[The problem]:
Look through the lines below and copy each one that includes "Given".

++++ Source records

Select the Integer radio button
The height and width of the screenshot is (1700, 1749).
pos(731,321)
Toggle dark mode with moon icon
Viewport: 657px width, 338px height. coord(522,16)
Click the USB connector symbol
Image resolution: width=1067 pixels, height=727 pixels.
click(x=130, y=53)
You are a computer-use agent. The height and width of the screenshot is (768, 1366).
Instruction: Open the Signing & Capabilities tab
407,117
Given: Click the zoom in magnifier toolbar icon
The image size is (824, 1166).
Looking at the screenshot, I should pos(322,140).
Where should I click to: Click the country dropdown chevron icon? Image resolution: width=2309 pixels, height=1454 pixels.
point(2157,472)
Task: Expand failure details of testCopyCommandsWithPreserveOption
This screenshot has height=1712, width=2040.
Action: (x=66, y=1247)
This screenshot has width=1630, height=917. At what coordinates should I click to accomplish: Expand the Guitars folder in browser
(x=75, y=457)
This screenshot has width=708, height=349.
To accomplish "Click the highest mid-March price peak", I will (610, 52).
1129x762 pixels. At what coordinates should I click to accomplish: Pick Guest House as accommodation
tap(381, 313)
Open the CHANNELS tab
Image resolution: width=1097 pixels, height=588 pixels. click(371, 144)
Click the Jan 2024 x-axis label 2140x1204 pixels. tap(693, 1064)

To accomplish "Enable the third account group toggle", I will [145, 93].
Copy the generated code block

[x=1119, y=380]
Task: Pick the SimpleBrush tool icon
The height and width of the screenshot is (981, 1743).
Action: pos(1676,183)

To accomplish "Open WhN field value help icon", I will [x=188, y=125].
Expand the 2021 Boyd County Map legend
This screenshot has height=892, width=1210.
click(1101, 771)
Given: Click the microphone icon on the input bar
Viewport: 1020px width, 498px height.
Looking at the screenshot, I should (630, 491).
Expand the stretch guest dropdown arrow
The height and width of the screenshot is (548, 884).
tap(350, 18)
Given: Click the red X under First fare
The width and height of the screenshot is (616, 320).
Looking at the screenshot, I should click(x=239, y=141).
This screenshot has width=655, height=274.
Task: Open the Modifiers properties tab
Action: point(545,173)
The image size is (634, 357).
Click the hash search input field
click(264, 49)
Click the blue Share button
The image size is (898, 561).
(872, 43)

++++++++

[Answer to the exercise]:
Given: Click the zoom in magnifier toolbar icon
Given: Click the microphone icon on the input bar
Given: Click the red X under First fare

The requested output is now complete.